Introduction:
Brain metastases (BM) in soft-tissue sarcomas (STS) is associated with poor prognosis. This large population analysis presents (1) demographic and clinical variables of these patients, (2) potential risk factors, (3) impact of BM on overall survival, and (4) treatment strategies.
Methods:
Patients with STS and BM were identified from the Surveillance, Epidemiology, and End Results database. Demographic and clinical variables, as well as treatment modalities, were analyzed. Overall 5-year survival was calculated using the Kaplan-Meier method, and the survival difference was assessed using the log-rank test. A multivariate analysis was performed using the Cox proportional hazard regression to determine the risk factors.
Results:
Twenty-two patients (22/8,433) with STS presented BM at diagnosis.
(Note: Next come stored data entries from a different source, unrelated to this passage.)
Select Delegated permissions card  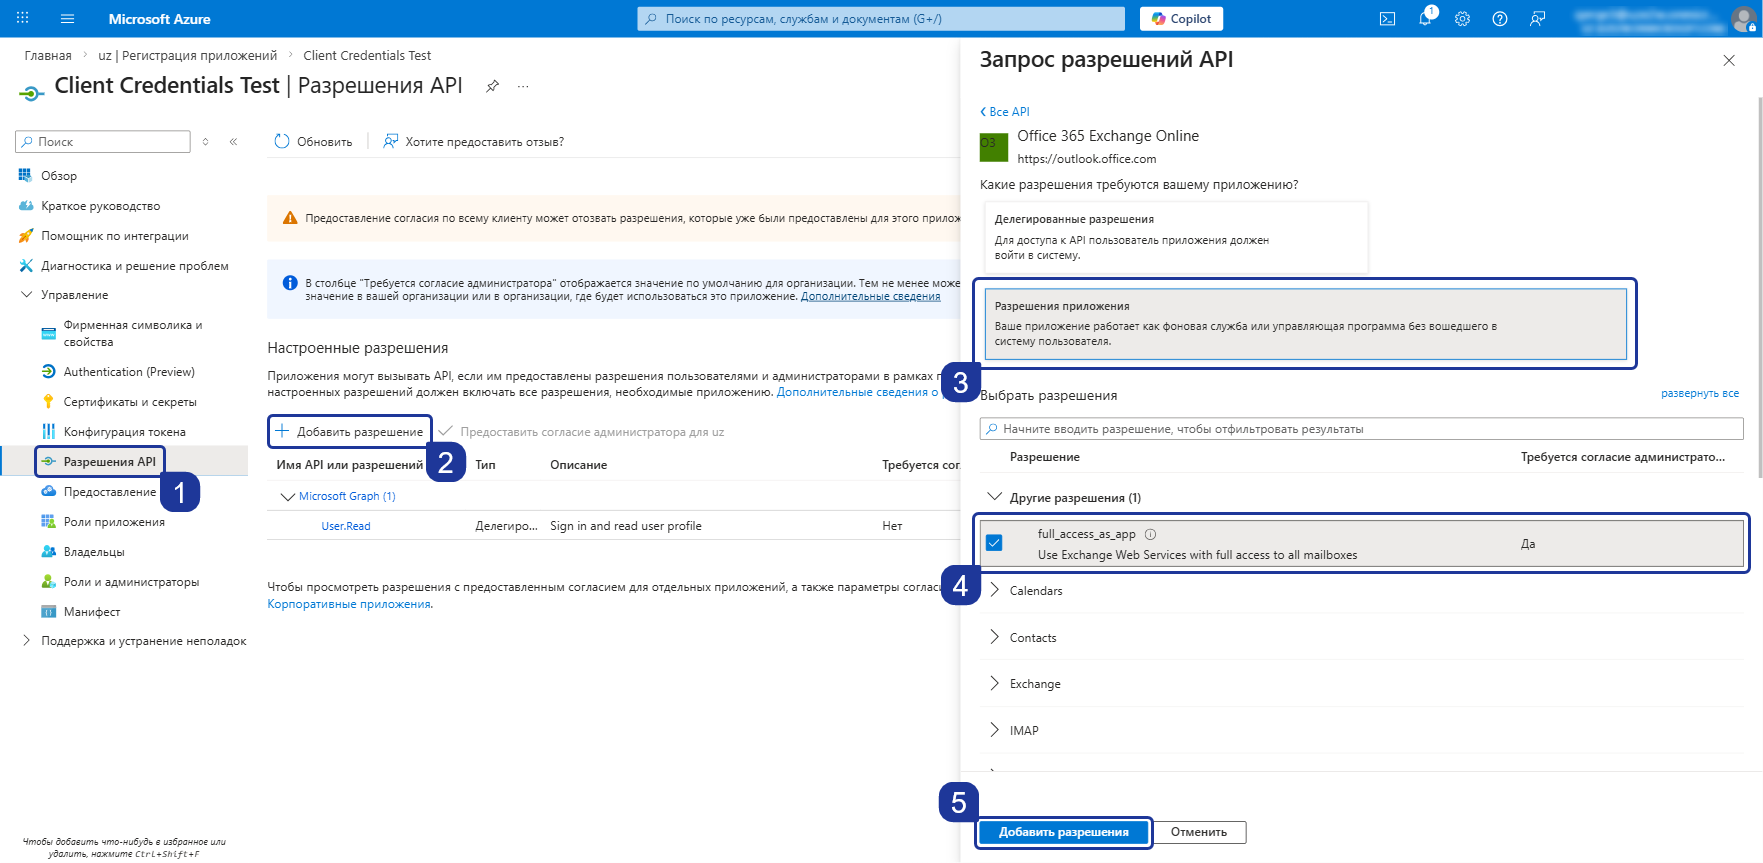coord(1176,237)
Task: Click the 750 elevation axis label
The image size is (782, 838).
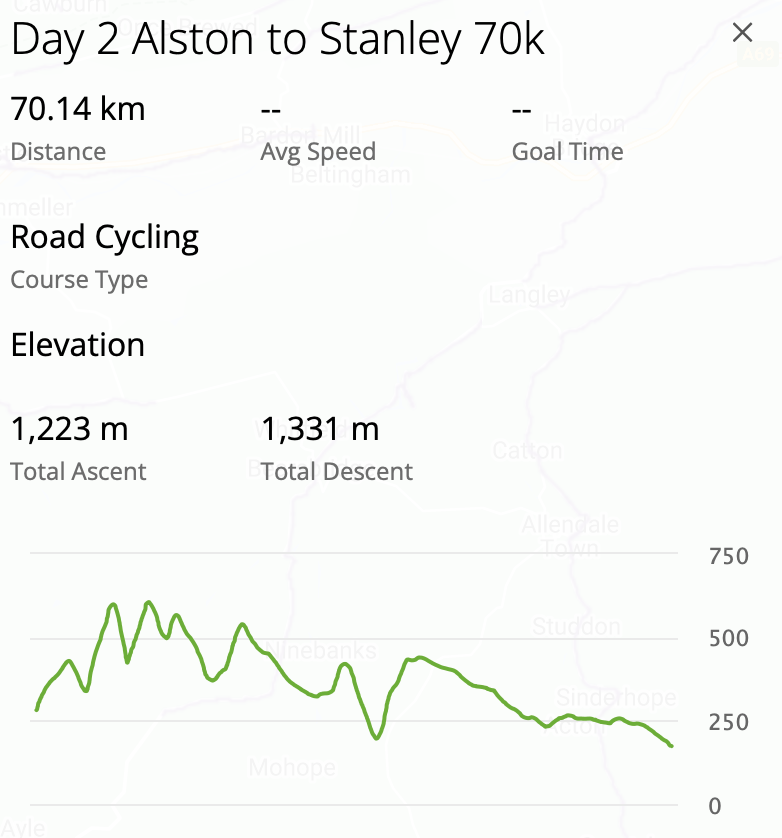Action: 728,556
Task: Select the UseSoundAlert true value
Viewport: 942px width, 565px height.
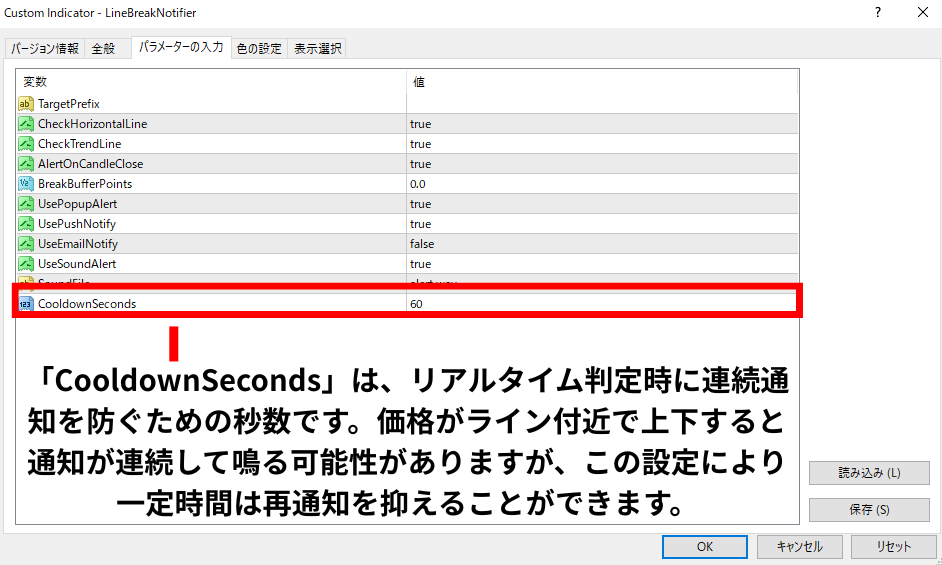Action: 421,264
A multivariate analysis showed that women and American Indians/Alaska Natives had a greater risk of presenting BM. The most common histological subtype to metastasize to the brain was alveolar soft part sarcoma (4/22). In 54.5% of patients with BM, the tumor had also metastasized to the lung, although having synchronous bone, liver, and lung metastases showed the greatest increase in risk for presenting BM (odd ratio [OR] = 1,857.7, confidence interval [CI] 95%, 88.4 to 3,9046.6,
P
< 0.0001). Individually, bone metastasis increased the risk of presenting BM the most (OR = 205.0, CI 95%, 30.5 to 1,379.6,
P
< 0.0001). The mean survival of patients with BM was 10.22 months. The standard treatment approach included surgery, radiation therapy, and chemotherapy.
Conclusion:
BM in patients with STS represents an infrequent but lethal event. Women and American Indians/Alaska Natives are at a higher risk of presenting BM, as well as patients with synchronous metastases. Patients are mainly managed with systemic therapy.